- [COMPLETE THE FOLLOWING]:
1. Using the text on airline growth, answer these:
(a) What share of participants in the Geneva Forum poll predicted more consolidation over the next two years?
(b) By how much has the number of airlines in the world increased over the past 20 years?
(c) Roughly how many new airlines entered the industry over the last 10 years?
2. Can you output the text on airline growth from "With all the" down to "from the truth.", copied without changes?

- [PROVIDED TEXT]:
%%

Growth and consolidation

With all the continued talk of mergers both in Europe and in the United States, the average observer might think a dramatic consolidation is taking place in our industry. In fact at the recent Geneva Forum on Aircraft Finance and Commercial Aviation, a poll revealed that 85% of participants there predicted an increase in consolidation over the next two years.

But the truth is, the market is actually not consolidating. It’s going in the other direction. If you take a close look at the total number of airlines in operation, as well as frequency growth in the marketplace, you’ll see that nothing could be farther from the truth.

What we’re actually seeing is that the number of airlines in the world has increased by 150% over the past 20 years, and frequencies continue to grow by about 5% a year. We also continue to see growth in city pairs, or nonstop markets.


This chart shows the vitality of the airline marketplace. The reality is, while consolidation talks go on, over the last 20 years we’ve seen continuous growth in the number of carriers.

Over the last 10 years, approximately 1,300 new airlines entered the industry and about 850 airlines exited it. Since more airlines enter the industry than exit in any given year, the total number of airlines increases.

So what’s going on? Are these things inconsistent with the talk of consolidation and possible airline mergers? Well, first of all in terms of “consolidation,” yes, we’ve seen a few airlines over the past several years consolidate – KLM and Air France, for example, and U.S. Airways and America West.

%%

- [GIVEN DATA]:
%%

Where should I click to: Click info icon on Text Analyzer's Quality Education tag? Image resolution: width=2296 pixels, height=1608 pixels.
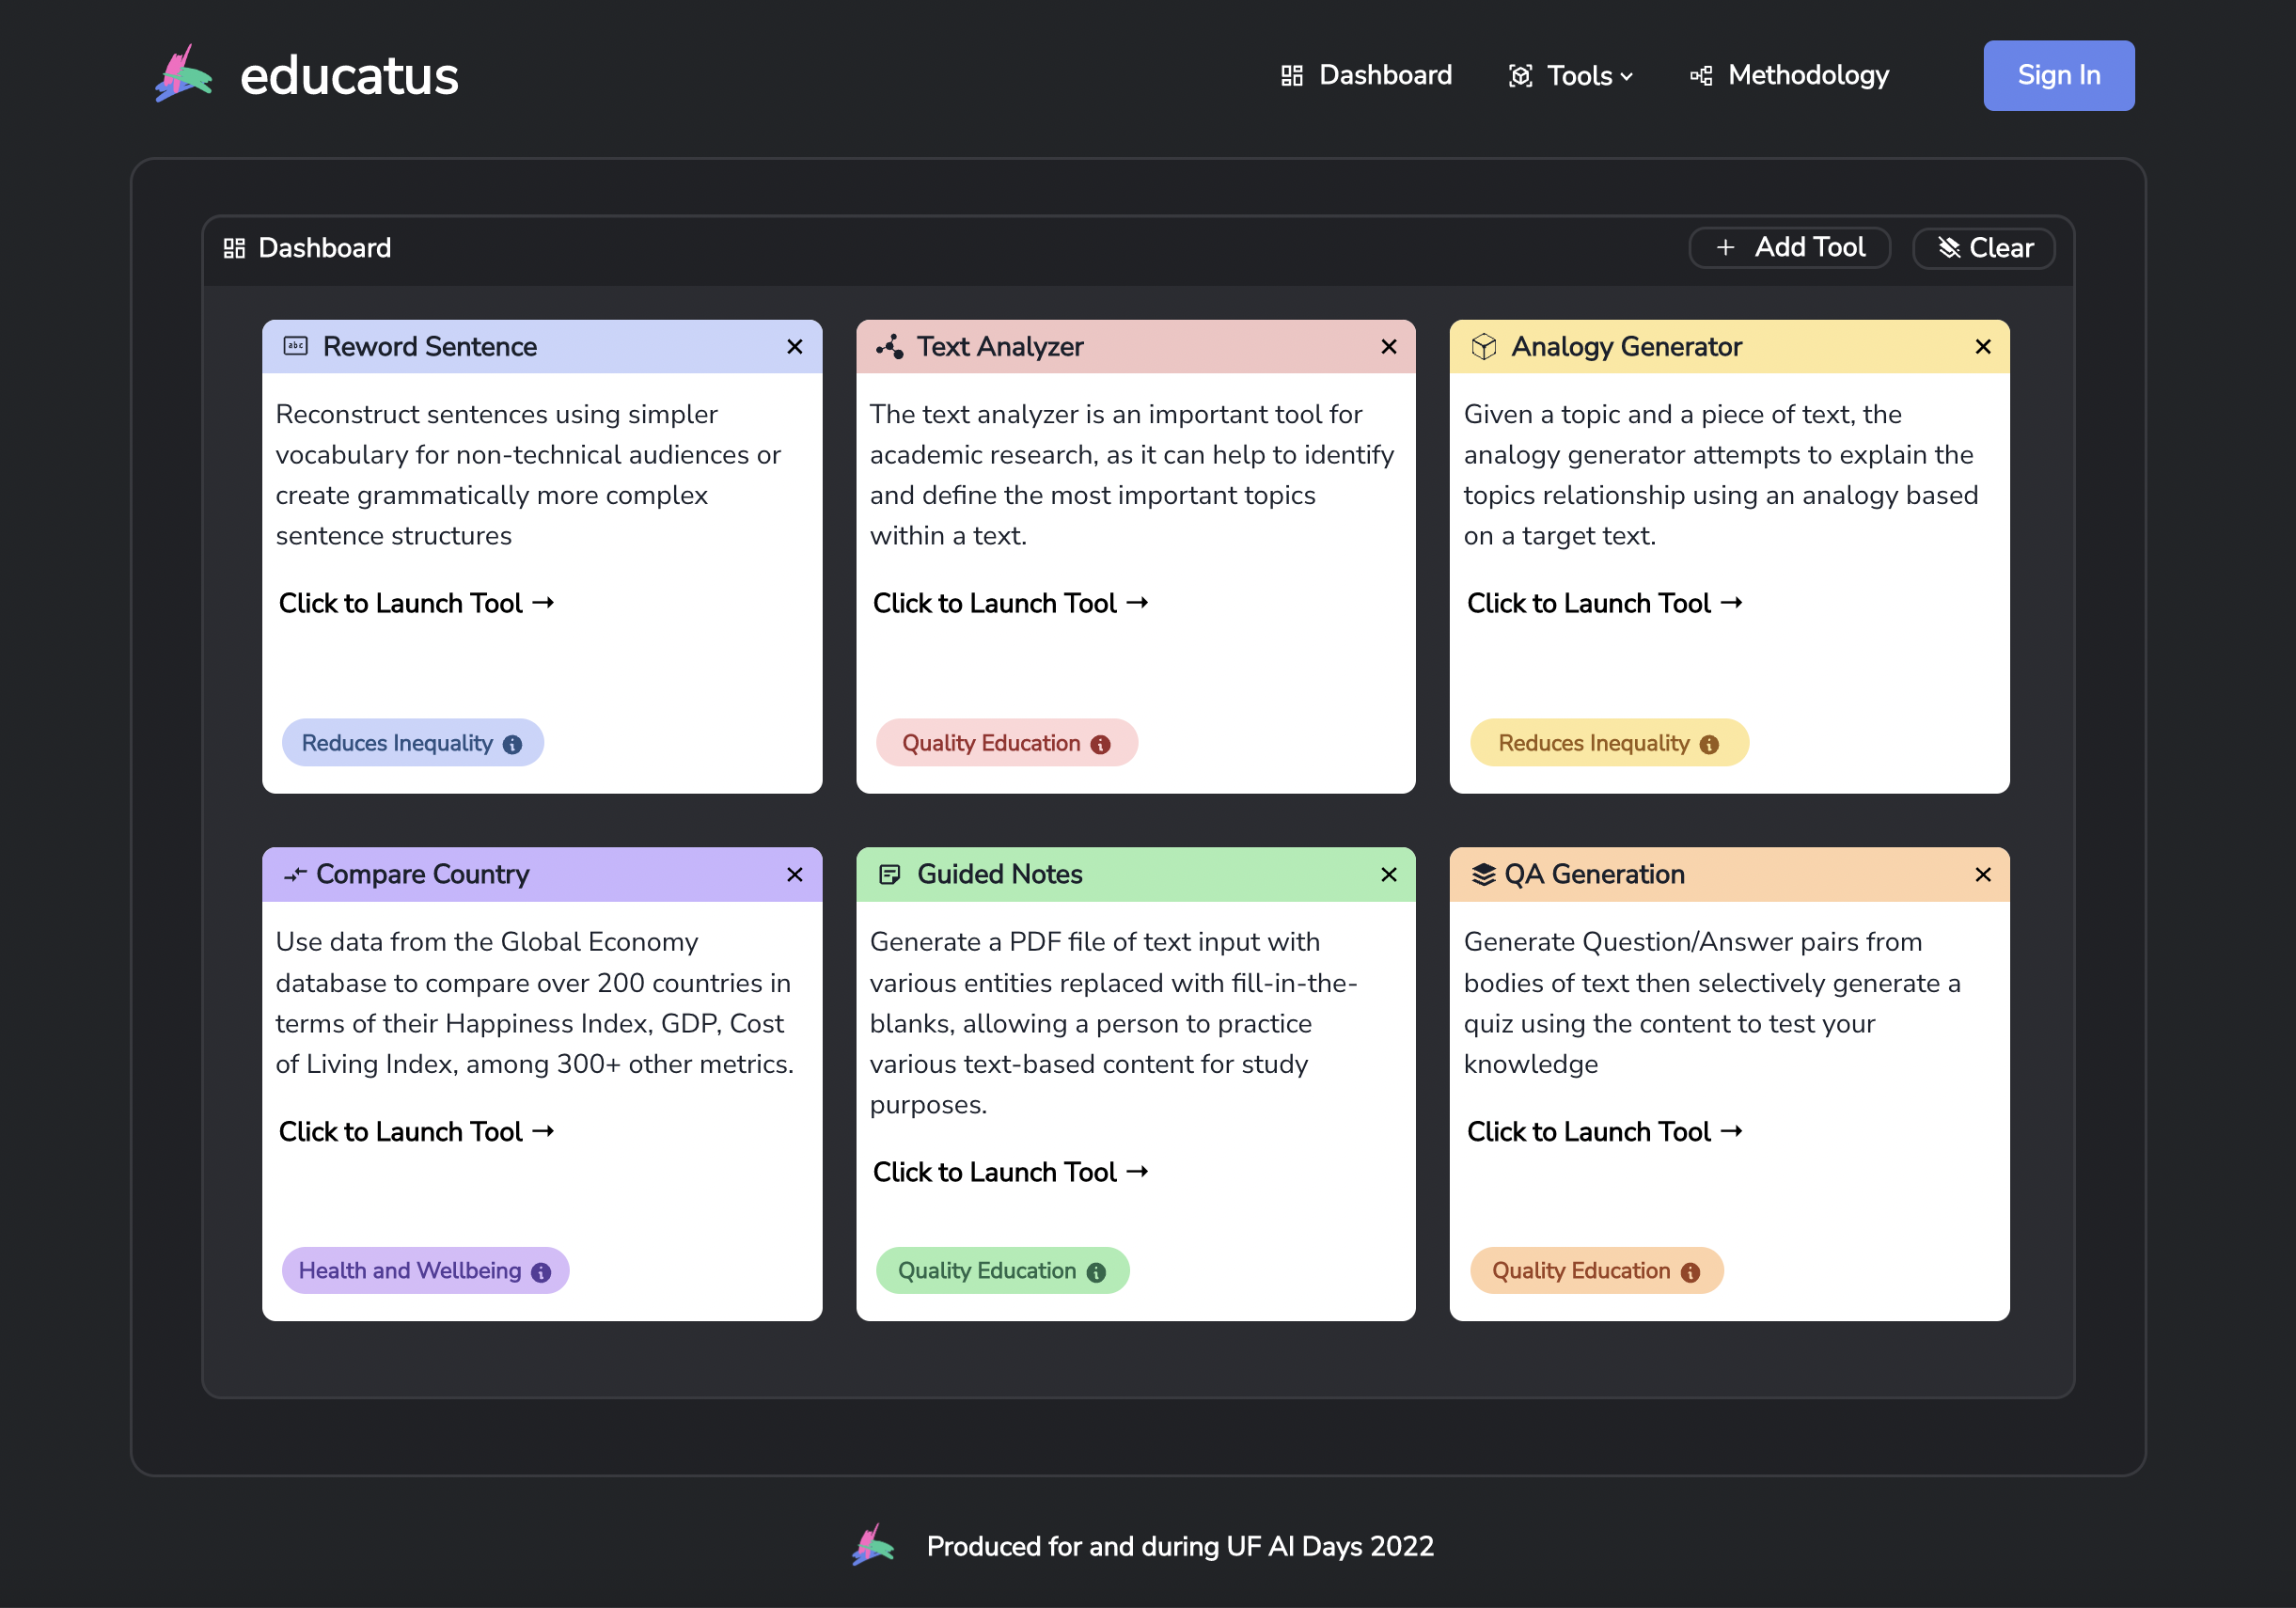(1100, 744)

%%

- [TASK-BY-TASK ANSWERS]:
1.
(a) 85%
(b) 150%
(c) About 1,300

2.
With all the continued talk of mergers both in Europe and in the United States, the average observer might think a dramatic consolidation is taking place in our industry. In fact at the recent Geneva Forum on Aircraft Finance and Commercial Aviation, a poll revealed that 85% of participants there predicted an increase in consolidation over the next two years.

But the truth is, the market is actually not consolidating. It’s going in the other direction. If you take a close look at the total number of airlines in operation, as well as frequency growth in the marketplace, you’ll see that nothing could be farther from the truth.